The Sovereign unit trust holds over a third of its assets in so-called New Economy stocks, including telecoms, media and IT opportunities - none of which usually bring ethical difficulties.

Global potential has been exploited by the Equitable Ethical unit trust - not available as an ISA - which has tapped into the Japanese economic recovery, as well as European wind systems, Canadian and British fuel cell projects and US healthcare. Fund manager James Grieve says: "It has a major focus on energy saving techniques and production efficiency, which has allowed us to embrace a broad sweep of new technologies."

The most spectacular returns have come from Framlington's Health fund, which focuses on developments in drug research, medical equipment and health services. Many are very small enterprises, which reflects the ethical principles of the fund and the greater growth found at the micro end of the spectrum, says Lesley Hanken.
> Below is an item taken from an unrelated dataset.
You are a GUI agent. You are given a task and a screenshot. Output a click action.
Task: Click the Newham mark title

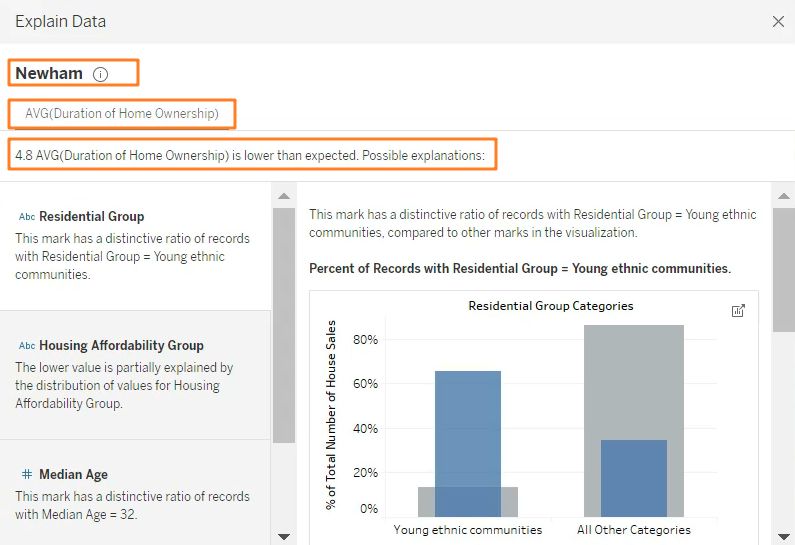[x=49, y=74]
But although this fund meets almost all of EIRIS's avoidance and support criteria for investment, it is not promoted as such for the simple reason that "the American authorities insist all drugs are tested on animals before marketing".

Specialist funds tend to be relatively volatile - in Framlington's case its three-year performance figures at 148 per cent, while hardly to be sniffed at, are well below those for the last 12 months alone. Other, more general ethical funds are less high-risk propositions.

The current economic climate and the longer-term prospects for the New Economy are making it easier for ethical investors. Things should improve further as new funds join the ranks. Norwich Union has only three-month returns to boast but its value has grown by 28 per cent over that time. But you need to bear in mind that ethical criteria vary considerably from fund to fund. More information on the ethical stances of the various funds on the market is available from EIRIS on 0207 840 5700.